As a background it must be noted that Section 38 (1) of the CSOS Act provides that ‘any’ party may make application for adjudication of a dispute if that person is a party to the dispute or is materially affected by the dispute.
The Respondent was a Manager of Ashdin Holdings which owned some units at Durdoc Centre. The Body Corporate at Durdoc Centre managed the centre on behalf of the unit owners and also managed the raising of levies, including for electricity. However, no supply of electricity went to the units owned by Ashdin Holdings. The Manager of Ashdin then lodged an application to CSOS to have the Body Corporate refund the levies collected for electricity. The adjudicator ruled in favour of the complainant, being the Manager of Ashdin.

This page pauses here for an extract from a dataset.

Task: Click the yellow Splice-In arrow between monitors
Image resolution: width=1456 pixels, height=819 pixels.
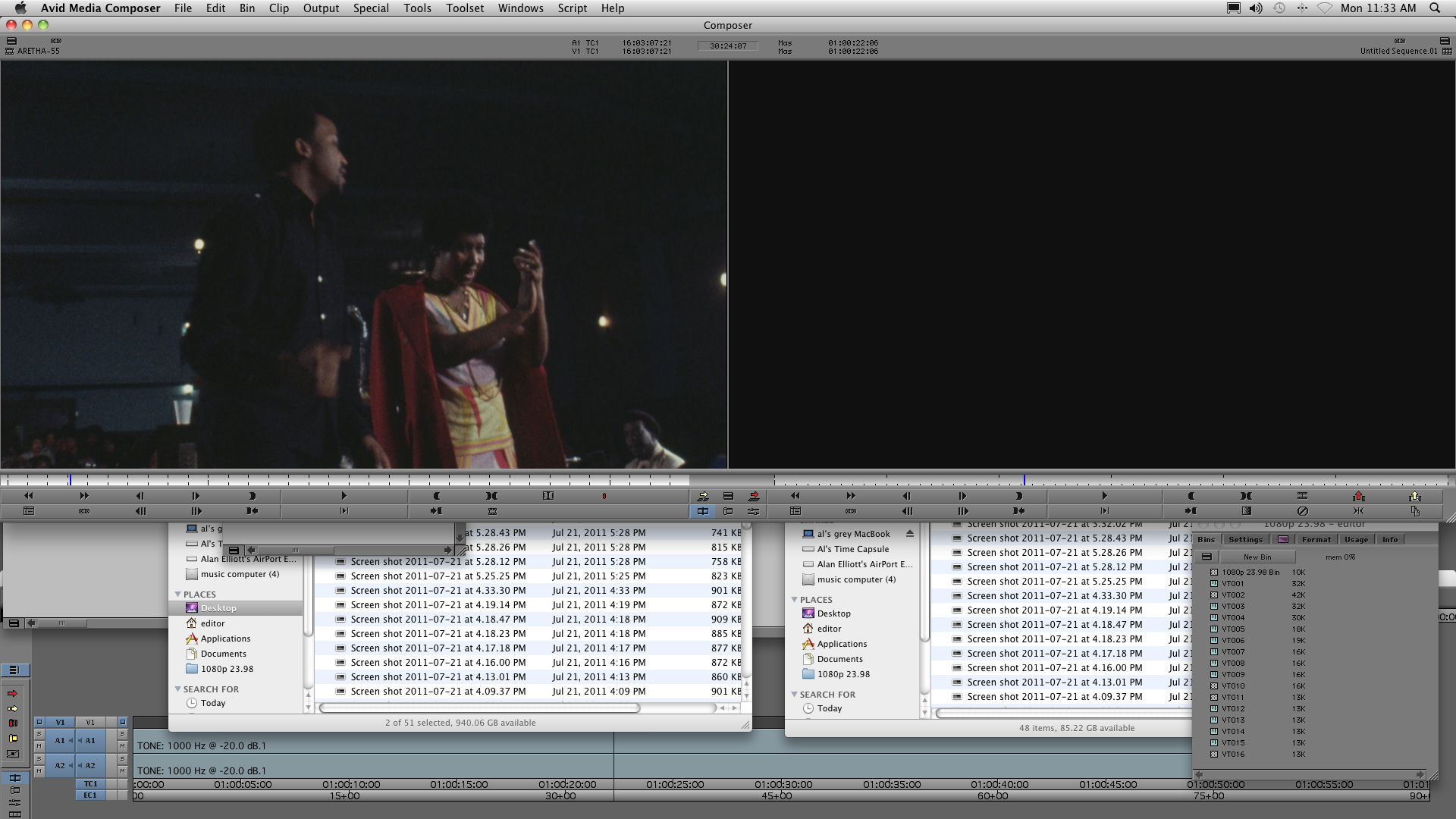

The Body Corporate then appealed the decision on a point of law, and as one of the grounds of appeal cited that the Manager of Ashdin had no locus standi to bring the dispute before the CSOS. It further argued that the units were owned by Ashdin Holdings, the Manager was not affected by the dispute nor had sufficient material interest and therefore could not bring the dispute. The Adjudicator in the CSOS forum had found that the Manager was acting on authority as the Manager of the affected party, although the dispute was lodged in his name personally.
The Court clarified that a difference lies between capacity to commence litigation because of sufficient close interest in such litigation and its outcome on one hand, and on the other hand, mere authority to act. The Court held that the right to lodge disputes was attributed to owners of the units, and not authorised personnel, who however can as well drive the litigation process on behalf of the owner. In this instance it was found that the Manager of Ashdin was not the owner of the units and had no material interest in the Scheme, therefore he lacked the legal standing to bring the dispute. The appeal was upheld.
Further it must be noted that the right of appeal in CSOS disputes is only limited to questions of law and not facts of the matter. This means that an appeal may only be lodged in the event the Appellant is of the view that the Adjudicator erred in applying relevant law and its principles to the dispute.